I ran my hands down to Ginger’s face. Swellings and cuts on the eyebrows, the nose definitely broken, the jaw, as far as I could tell, intact, although heavily bruised. I felt his shoulders, arms, ribs. Broken ribs, probably – the bruising was extensive – but, as with his nose, there wasn’t much to be done about that. The cuts on the forearms were fairly superficial, but his left wrist was broken, as was his little finger.
‘Is there any damage to his lower body?’ I asked.
‘Doesn’t look like it,’ Walter replied.
I checked anyway. I suspected someone had kneed poor Ginger in the testicles, which had probably hurt more than all the other injuries put together. Otherwise, below the waist he seemed undamaged.
I sat back, thinking what I needed. ‘Heat some water, please,’ I said, to nobody in particular.

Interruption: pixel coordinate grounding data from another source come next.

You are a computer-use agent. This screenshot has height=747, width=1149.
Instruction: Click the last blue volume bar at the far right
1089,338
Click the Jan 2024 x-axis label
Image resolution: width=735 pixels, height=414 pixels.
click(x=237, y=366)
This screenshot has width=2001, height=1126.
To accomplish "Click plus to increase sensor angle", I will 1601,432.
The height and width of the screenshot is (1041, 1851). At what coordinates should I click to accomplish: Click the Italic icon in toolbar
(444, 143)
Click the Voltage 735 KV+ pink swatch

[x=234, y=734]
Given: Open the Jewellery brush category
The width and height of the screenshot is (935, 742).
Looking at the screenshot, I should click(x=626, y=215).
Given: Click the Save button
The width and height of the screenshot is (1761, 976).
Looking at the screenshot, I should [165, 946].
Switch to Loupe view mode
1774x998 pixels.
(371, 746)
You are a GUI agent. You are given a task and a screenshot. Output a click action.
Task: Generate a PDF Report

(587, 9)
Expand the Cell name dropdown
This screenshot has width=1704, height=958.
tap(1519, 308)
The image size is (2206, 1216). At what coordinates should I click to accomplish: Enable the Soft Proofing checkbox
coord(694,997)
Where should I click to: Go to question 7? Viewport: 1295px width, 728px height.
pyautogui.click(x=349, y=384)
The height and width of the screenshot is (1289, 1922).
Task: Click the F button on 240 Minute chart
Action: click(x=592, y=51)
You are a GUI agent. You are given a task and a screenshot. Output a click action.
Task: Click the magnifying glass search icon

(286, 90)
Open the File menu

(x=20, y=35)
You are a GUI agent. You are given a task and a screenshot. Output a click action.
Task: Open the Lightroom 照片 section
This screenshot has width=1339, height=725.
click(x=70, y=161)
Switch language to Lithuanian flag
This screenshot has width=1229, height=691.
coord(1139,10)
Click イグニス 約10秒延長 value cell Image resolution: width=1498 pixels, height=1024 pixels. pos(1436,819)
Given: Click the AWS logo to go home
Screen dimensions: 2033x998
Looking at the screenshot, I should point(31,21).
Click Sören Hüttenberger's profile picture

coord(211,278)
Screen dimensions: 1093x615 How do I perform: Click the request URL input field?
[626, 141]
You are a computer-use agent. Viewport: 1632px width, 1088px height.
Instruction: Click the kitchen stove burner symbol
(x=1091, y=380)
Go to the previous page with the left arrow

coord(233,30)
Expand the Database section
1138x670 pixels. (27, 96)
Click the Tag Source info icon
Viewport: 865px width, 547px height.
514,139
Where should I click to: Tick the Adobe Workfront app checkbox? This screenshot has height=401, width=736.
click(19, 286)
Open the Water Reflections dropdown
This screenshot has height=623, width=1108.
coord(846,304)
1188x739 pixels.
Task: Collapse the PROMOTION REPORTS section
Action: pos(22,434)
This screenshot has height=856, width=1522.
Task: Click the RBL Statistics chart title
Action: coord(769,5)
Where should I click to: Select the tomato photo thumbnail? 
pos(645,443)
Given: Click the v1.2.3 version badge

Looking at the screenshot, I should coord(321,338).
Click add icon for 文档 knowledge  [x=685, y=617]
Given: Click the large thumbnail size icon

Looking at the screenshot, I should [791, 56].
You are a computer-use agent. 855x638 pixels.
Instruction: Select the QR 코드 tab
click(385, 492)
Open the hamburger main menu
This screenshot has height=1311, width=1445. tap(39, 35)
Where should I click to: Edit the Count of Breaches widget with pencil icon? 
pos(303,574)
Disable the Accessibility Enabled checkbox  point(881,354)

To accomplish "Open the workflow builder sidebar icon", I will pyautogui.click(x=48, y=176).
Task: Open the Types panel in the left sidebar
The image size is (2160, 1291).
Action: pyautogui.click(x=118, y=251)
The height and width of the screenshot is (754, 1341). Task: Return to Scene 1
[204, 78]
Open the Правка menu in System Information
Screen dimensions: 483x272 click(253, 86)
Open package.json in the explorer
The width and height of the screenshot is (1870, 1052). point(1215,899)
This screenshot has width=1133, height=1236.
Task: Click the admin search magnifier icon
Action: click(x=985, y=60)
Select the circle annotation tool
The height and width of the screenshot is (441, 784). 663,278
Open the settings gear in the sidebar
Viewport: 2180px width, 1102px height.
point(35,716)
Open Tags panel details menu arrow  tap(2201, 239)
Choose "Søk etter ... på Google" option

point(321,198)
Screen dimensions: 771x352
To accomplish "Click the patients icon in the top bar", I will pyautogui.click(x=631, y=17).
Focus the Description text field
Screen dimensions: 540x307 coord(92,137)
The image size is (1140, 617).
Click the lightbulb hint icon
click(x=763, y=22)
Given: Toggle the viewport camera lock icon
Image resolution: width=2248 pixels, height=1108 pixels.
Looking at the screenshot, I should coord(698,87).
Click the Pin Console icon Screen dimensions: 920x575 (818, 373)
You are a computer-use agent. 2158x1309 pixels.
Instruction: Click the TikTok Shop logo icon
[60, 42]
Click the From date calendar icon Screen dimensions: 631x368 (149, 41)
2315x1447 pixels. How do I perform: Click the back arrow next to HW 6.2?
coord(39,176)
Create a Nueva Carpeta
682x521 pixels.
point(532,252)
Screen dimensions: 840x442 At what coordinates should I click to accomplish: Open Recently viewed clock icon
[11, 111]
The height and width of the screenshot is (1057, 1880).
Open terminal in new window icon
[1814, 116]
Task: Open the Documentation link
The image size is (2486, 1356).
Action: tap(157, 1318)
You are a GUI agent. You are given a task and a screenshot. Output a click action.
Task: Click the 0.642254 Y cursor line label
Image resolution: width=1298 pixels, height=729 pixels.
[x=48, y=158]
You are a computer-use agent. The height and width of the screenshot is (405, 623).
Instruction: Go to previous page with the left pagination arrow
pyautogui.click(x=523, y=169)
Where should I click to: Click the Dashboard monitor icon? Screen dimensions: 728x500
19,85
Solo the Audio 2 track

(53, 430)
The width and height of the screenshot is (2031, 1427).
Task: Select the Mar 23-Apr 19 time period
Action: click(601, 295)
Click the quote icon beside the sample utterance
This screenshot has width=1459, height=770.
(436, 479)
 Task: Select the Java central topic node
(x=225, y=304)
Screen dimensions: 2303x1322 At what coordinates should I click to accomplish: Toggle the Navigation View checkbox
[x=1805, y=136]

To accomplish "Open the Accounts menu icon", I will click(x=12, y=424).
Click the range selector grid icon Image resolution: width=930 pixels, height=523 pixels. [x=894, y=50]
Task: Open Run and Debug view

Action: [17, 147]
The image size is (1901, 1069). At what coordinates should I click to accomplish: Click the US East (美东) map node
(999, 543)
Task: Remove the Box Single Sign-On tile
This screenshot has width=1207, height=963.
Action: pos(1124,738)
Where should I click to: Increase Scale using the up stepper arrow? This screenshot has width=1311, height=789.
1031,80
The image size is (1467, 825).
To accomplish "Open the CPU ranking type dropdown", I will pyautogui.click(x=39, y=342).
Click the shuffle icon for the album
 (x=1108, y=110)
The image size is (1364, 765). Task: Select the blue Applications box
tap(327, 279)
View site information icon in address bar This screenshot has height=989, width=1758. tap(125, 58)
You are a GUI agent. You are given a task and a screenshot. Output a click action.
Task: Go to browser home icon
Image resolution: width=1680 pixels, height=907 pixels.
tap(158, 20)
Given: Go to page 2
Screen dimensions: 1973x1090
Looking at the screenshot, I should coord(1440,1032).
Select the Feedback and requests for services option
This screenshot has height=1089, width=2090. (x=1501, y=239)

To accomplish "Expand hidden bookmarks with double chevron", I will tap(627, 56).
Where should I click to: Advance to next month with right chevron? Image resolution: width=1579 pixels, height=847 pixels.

‘Already being done,’ someone said.
‘I need splints and cloth for bandages,’ I went on. ‘Straight lengths of wood,’ I elaborated, ‘the length of a forearm.’ I reached for my satchel, mentally going through the contents. Everything else I needed, I had.
Ginger remained unconscious while I treated him, which was just as well since it took quite a lot of effort to straighten the bones in his wrist, and in the end Jack had to help me.
I hadn’t been aware of time passing, but the sun was shining halfway up the sky by the time I had finished. Somebody brought me a drink – it was a pretty, plump-faced young woman, and, from her cheerful banter with Walter’s men, I guessed she worked in the tavern.
‘Will he be all right?’ she asked, jerking her head towards Ginger. He was snoring now.